Try it -> Pull out of the data below the stretch of lines bounded by the one containing "You are a GUI" and the one containing "The height and", both bounds included, unchanged.

Data for processing ->
+++
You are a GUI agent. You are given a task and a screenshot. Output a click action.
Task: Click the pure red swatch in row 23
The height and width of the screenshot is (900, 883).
+++
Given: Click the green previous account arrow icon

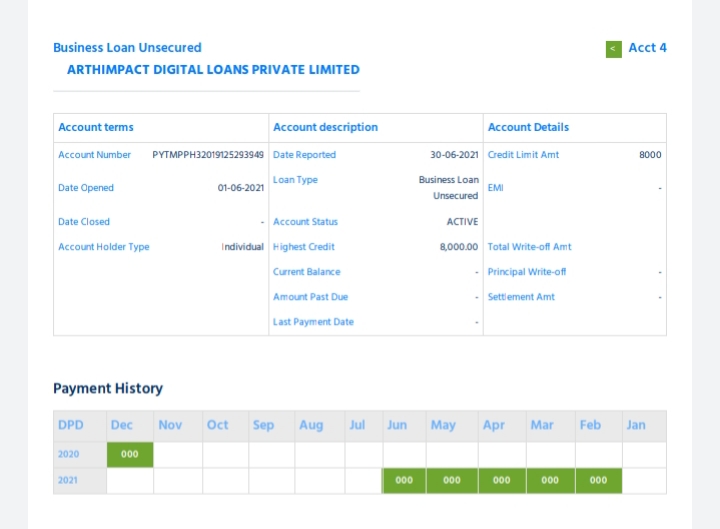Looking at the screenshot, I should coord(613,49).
+++
Exercise response ->
You are a GUI agent. You are given a task and a screenshot. Output a click action.
Task: Click the pure red swatch in row 23
The height and width of the screenshot is (900, 883).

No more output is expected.